Ho però rischiato un po’ forse con il senno di poi sarebbe stato meglio farla, ma è andata bene lo stesso.

NOTA BENE
E’ verso la metà, fine di questa fase che è arrivata la tosse secca (no catarro, muco dovuto all’infiammazione delle mucose). Quello che ho imparato è che, se la febbre e la dissenteria sono la cartina tornasole della polmonite da covid (da virus, non da batteri)  la tosse ne è l’audio
Se aumenta, aumenta l’infiammazione, se scende, scende l’infiammazione. Bere, bere, bere, bere. Seguire il medico, IMPORTANTISSIMO, ma anche aiutarlo a capirvi descrivendo tutto Alla mattina, a mezzogiorno e alla sera mandavo tutti i miei parametri di temperatura, battiti, pressione e saturazione. Intanto prendevo il cortisone e la tachipirina male non fa.
Per combattere la dissenteria ho ingaggiato un gastroenterologo. Ho preso VLS3 (probiotico) come se piovesse e CATIDRAL (antidiarrotico) Catidral ha anche Sali minerali disciolti e mi ha aiutato un bel po’ nel combattere la disidratazione.

Le tre fasi del covid, la quarta fase
4 L’INFEZIONE POLMONARE
Per fortuna non sono arrivato a questa fase. A marzo non avevano ancora imparato che con l’eparina questa fase è quasi evitabile e molti arrivavano in ospedale con ormai i polmoni compromessi. Poco serviva mandare ossigeno poiché ormai i trombi erano formati e non avveniva assorbimento dell’ossigeno. Insomma, riassumendo, qualche consiglio a bere molto, sin da subito. L’acqua idrata i polmoni e abbassa l’infiammazione. Se vi becca vi troverà idratati, poco infiammati… e il corpo reagirà meglio. B FONDAMENTALE se sentite dolori. Quello è già covid. Statevene a casa, fatevi un tampone rapido magari alla Malpensa, ma siete molto probabilmente già nelle curve di questa salita. Mio fratello ha avuto un collaboratore con mal di testa per tre giorni ho insistito che gli facesse eseguire il tampone e indovinate un po’?
C Conoscete, imparate, per potervi autogestire. Aimè ho dovuto fare tutto da solo imparando e ingegnandomi. Il medico di base era in gamba e disponibilissimo ma non poteva visitarmi se non telefonicamente. Idem altri medici specialistici che ho di volta in volta ingaggiato. L’unica maniera di avere una visita sono i medici USCA (unita speciali continuità assistenziale), ma
a Varese sono a tappo e escono solo in casi di sofferenza importante (non che me passassi bene ma non c’è mai fine al peggio purtroppo) e comunque con un paio o tre giorni di attesa.

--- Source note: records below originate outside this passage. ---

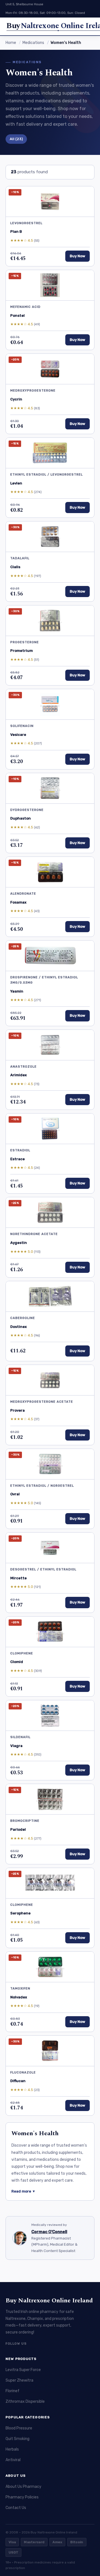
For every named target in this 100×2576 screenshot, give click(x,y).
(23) (16, 139)
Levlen (16, 483)
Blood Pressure (19, 2428)
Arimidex (18, 1075)
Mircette (18, 1578)
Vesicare (18, 735)
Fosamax (18, 902)
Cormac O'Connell (49, 2231)
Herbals (12, 2449)
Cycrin (16, 399)
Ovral (15, 1494)
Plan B (16, 231)
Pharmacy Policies (22, 2497)
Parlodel (18, 1829)
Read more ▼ (23, 2191)
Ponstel (17, 315)
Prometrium (21, 651)
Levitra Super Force (23, 2369)
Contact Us (16, 2507)
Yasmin (16, 991)
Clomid (16, 1662)
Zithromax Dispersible (25, 2401)
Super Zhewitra (19, 2380)
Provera (17, 1410)
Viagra (16, 1746)
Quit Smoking (17, 2438)
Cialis (15, 567)
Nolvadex (18, 1997)
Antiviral (13, 2460)
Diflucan (18, 2081)
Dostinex (18, 1327)
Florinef (12, 2391)
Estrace (17, 1159)
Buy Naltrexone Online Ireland (49, 2300)
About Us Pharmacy (23, 2486)
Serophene (20, 1913)
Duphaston (20, 818)
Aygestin (18, 1243)
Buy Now (77, 256)
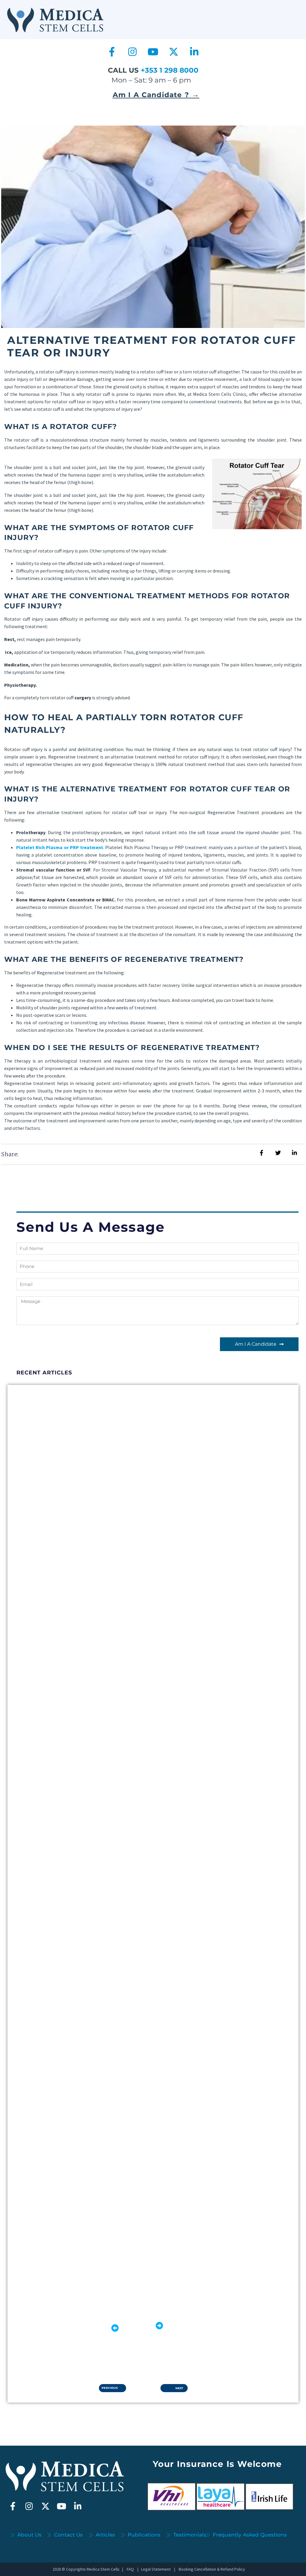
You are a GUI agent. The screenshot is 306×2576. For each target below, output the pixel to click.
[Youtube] (153, 51)
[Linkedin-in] (194, 51)
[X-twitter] (173, 51)
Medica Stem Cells (103, 2569)
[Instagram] (132, 51)
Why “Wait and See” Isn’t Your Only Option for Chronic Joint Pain (129, 2087)
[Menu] (287, 14)
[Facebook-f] (111, 51)
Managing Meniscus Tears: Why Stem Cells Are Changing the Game (129, 1588)
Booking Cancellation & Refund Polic (210, 2569)
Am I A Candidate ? (156, 95)
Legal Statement (156, 2569)
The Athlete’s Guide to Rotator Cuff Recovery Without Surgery (125, 1838)
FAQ (130, 2569)
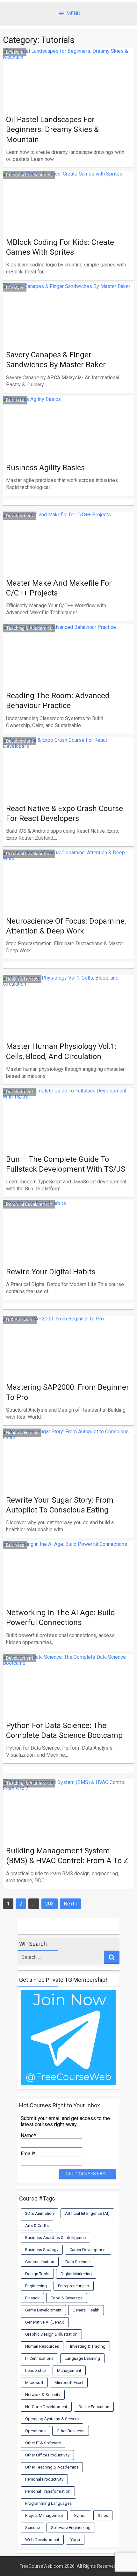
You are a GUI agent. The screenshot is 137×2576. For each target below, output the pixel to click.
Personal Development (29, 174)
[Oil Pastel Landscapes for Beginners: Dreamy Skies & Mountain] (68, 102)
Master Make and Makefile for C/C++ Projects (59, 588)
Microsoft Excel (68, 2382)
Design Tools (37, 2273)
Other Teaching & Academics (51, 2467)
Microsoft (34, 2382)
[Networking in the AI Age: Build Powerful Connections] (68, 1595)
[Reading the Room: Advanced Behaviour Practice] (68, 679)
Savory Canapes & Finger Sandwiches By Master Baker (56, 359)
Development (19, 515)
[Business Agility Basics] (68, 451)
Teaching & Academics (29, 628)
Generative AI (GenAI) (44, 2322)
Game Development (43, 2310)
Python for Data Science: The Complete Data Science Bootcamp (64, 1730)
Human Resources (42, 2346)
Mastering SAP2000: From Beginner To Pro (67, 1392)
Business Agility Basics (45, 467)
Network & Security (42, 2394)
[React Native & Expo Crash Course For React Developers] (68, 791)
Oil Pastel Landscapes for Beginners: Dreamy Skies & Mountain (52, 129)
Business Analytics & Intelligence (55, 2237)
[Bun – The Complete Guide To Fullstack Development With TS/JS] (68, 1142)
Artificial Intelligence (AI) (87, 2213)
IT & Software (20, 1319)
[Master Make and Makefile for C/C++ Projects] (68, 566)
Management (69, 2370)
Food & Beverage (67, 2298)
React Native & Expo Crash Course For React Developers (64, 813)
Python (80, 2515)
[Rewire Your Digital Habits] (68, 1255)
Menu (73, 13)
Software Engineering (70, 2527)
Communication (39, 2261)
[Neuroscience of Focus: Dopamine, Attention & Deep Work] (68, 904)
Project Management (44, 2515)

Alla fine la situazione non migliorava  e sono riuscito ad organizzarmi con un pneumologo bravissimo a cui avevo precedentemente spedito la mia tac, e ottenuto la visita di un medico Usca. Mentre il medico Usca, mi visitava in casa tutto bardato, via whattsapp riferiva la situazione al pneumologo che guardava… e li mi sono sentito sollevato e che finalmente stava finendo. D procuratevi immediatamente il saturimetro e misurate subito la vostra saturazione covid-free. Avrete un metro di paragone se e quando potreste essere in affanno.

NOTA BENE
Questa è e resta solo ed esclusivamente la mia esperienza personale. Mi pare di avere capito cosa capita e confrontami con le persone anche loro invischiate e con i medici, ho capito che forse le fasi non sono 4 ma due che si chiamano in un altro modo, ma alla fine questo è probabilmente quello che potrebbe accadere. E’ successo a me, siate colti e dubitatene, siate saggi e pensate, ma mi raccomando non ignorate Molti hanno solo perso gusto è olfatto. Probabilmente le fasi erano le stesse, ma talmente blande da non coglierle, ma chi lo sa ??? A me è successo così spero vi possa essere stato utile.
PS In studio non venite se avete avuto “dolori” strani, fatevi subito un tampone.